WHAT YOU ARE ASKED TO DO - Rewrite the listing below as a numbered list, omitting the pictures and any blank lines.

RECORDED DATA -
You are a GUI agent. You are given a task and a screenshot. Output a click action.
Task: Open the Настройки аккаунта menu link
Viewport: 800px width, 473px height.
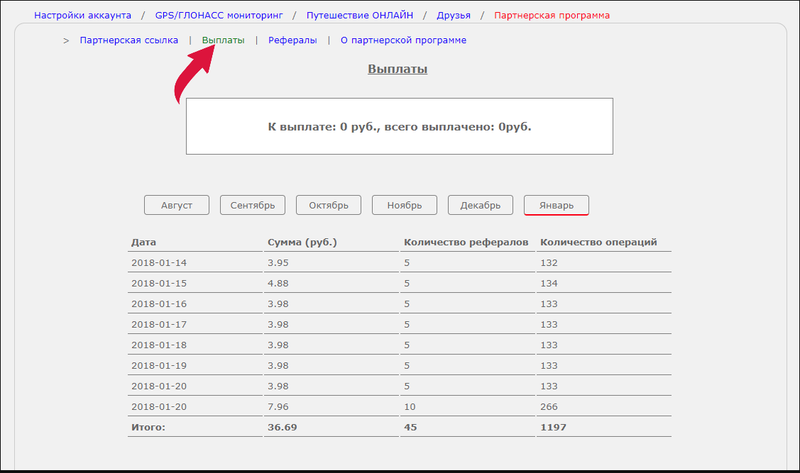click(83, 16)
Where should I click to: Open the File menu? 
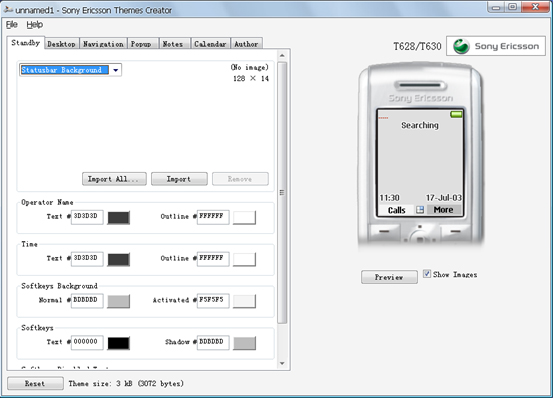click(12, 25)
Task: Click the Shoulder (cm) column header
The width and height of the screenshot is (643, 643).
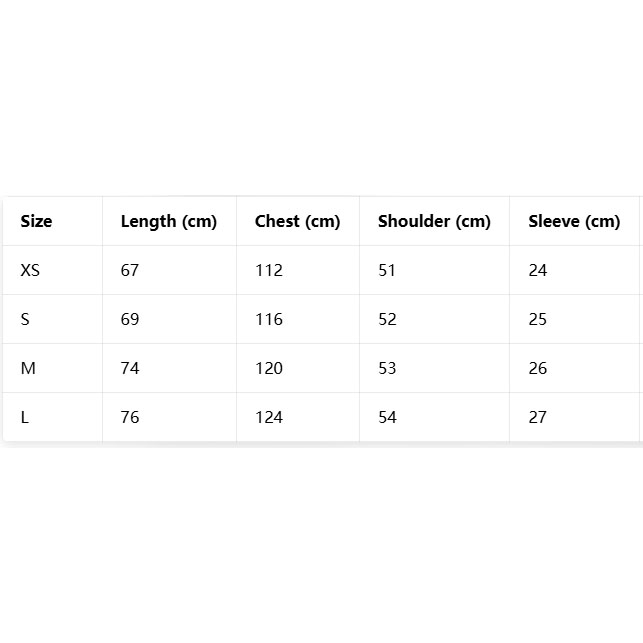Action: [x=434, y=221]
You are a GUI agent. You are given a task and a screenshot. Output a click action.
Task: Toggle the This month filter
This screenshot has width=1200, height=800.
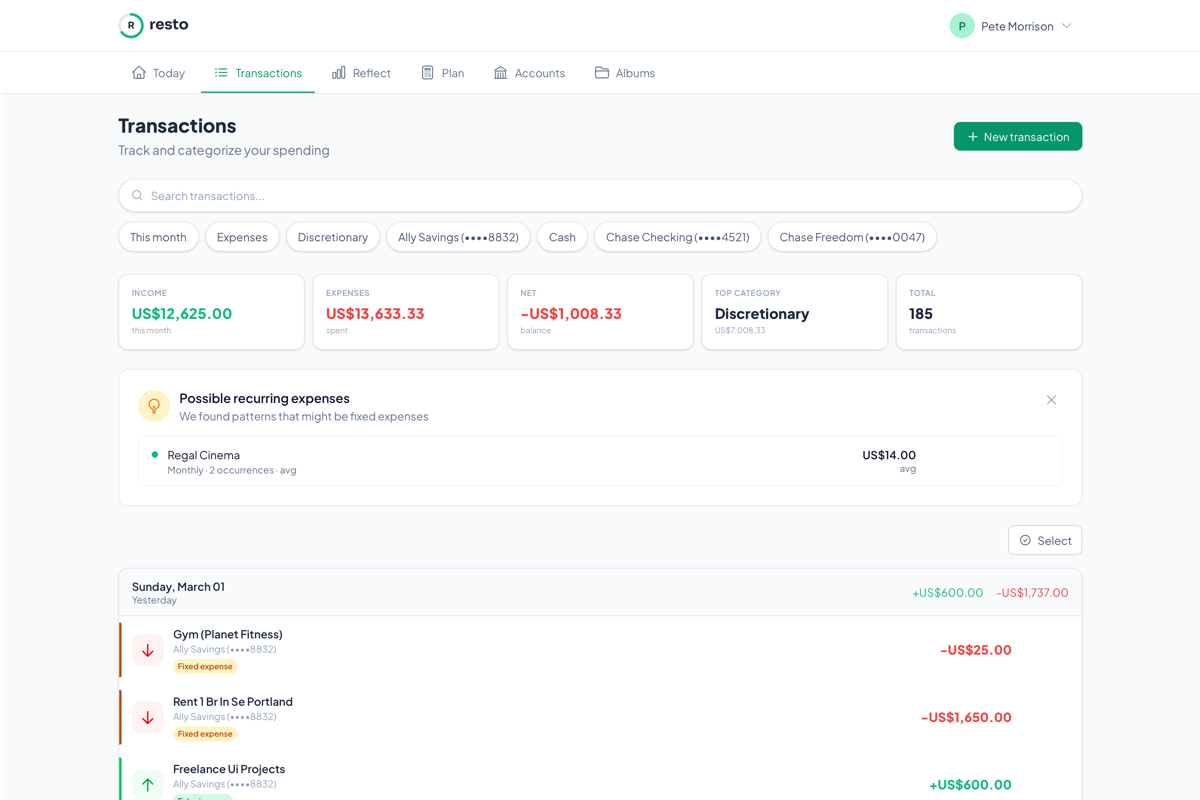pyautogui.click(x=158, y=237)
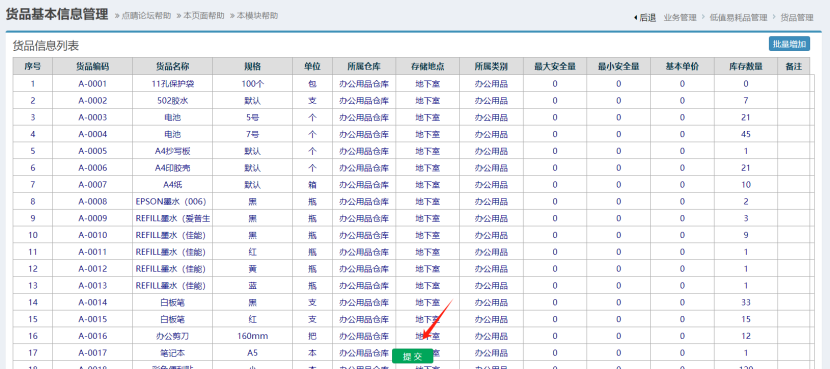
Task: Select item code A-0001
Action: (93, 84)
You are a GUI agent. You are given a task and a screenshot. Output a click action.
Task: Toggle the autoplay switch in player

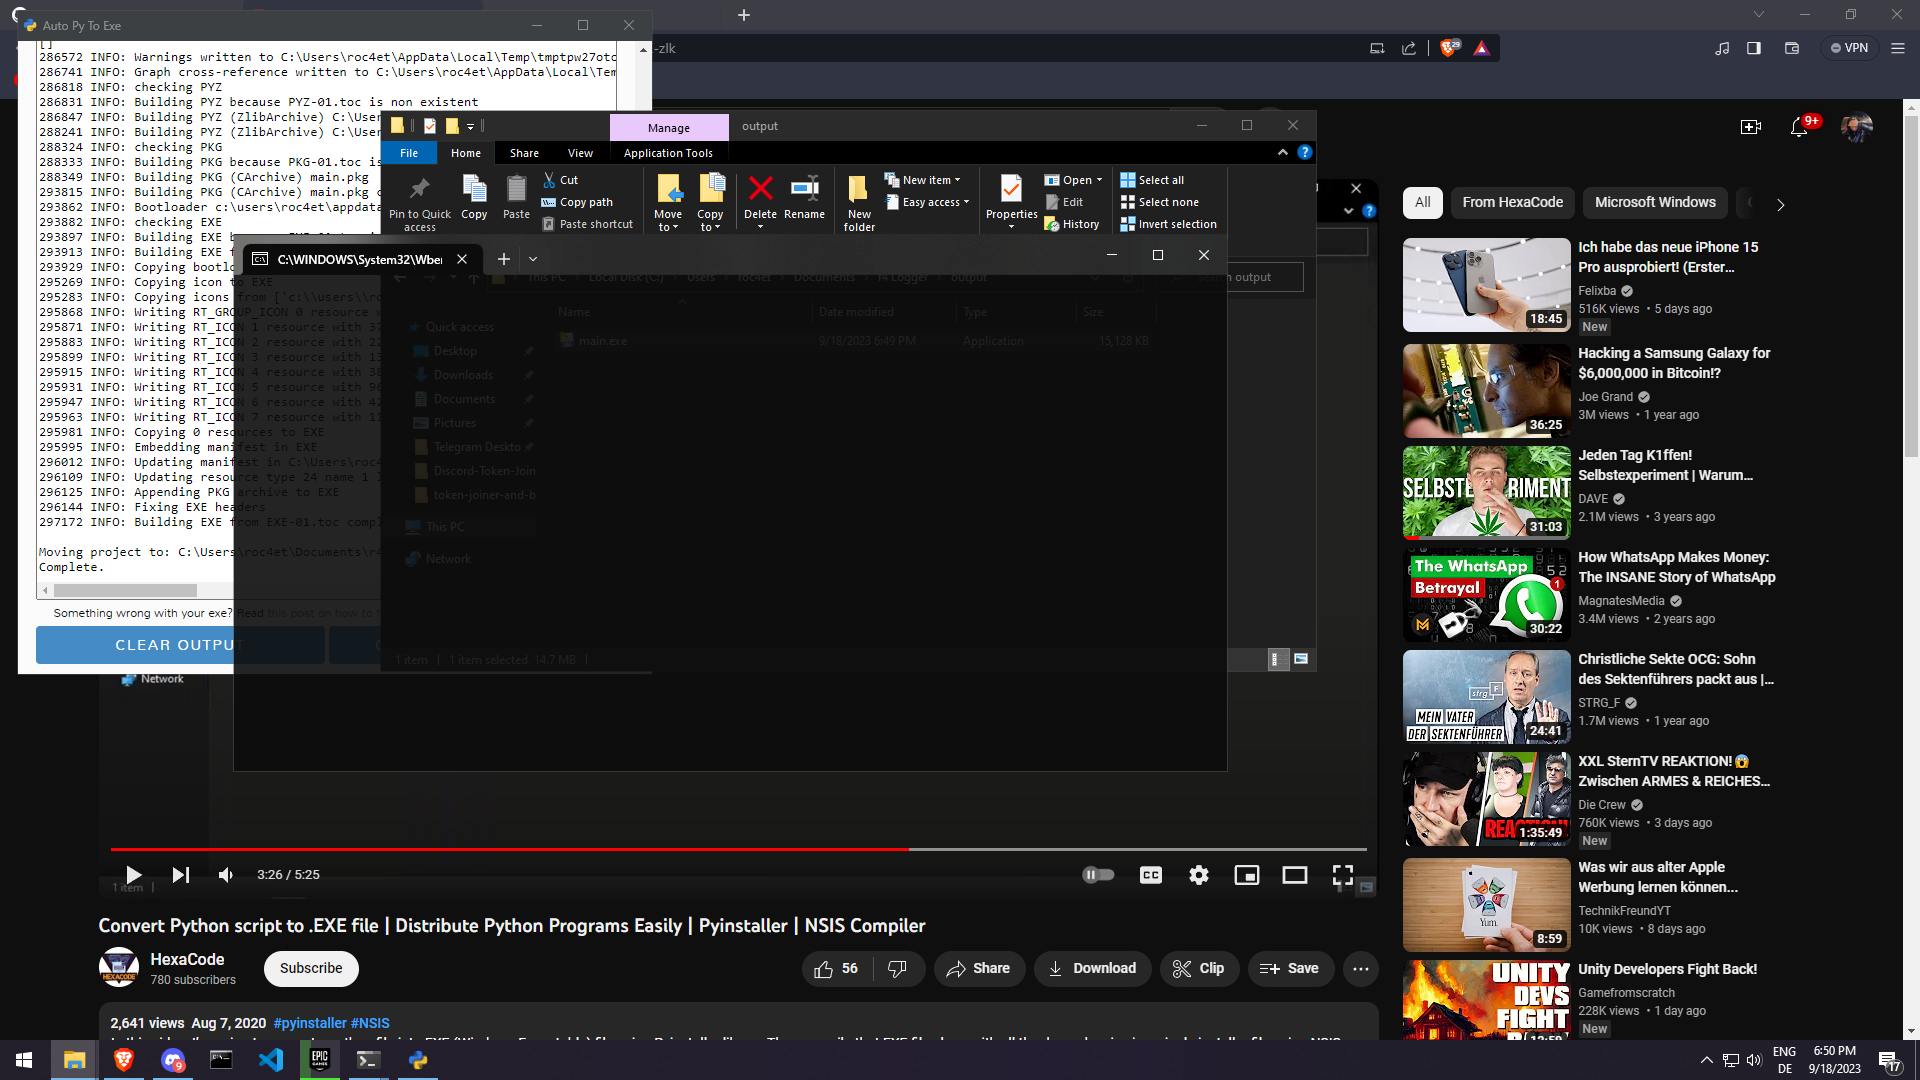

EXERCISE OUTPUT -
1. You are a GUI agent. You are given a task and a screenshot. Output a click action.
2. Task: Open the Настройки аккаунта menu link
3. Viewport: 800px width, 473px height.
4. click(83, 16)
5. Where should I click to: Open the File menu? 
6. click(12, 25)
7. Task: Click the Shoulder (cm) column header
8. The width and height of the screenshot is (643, 643).
9. Action: [x=434, y=221]
10. You are a GUI agent. You are given a task and a screenshot. Output a click action.
11. Task: Toggle the This month filter
12. This screenshot has width=1200, height=800.
13. pyautogui.click(x=158, y=237)
14. Task: Select item code A-0001
15. Action: (93, 84)
16. You are a GUI agent. You are given a task and a screenshot. Output a click action.
17. Task: Toggle the autoplay switch in player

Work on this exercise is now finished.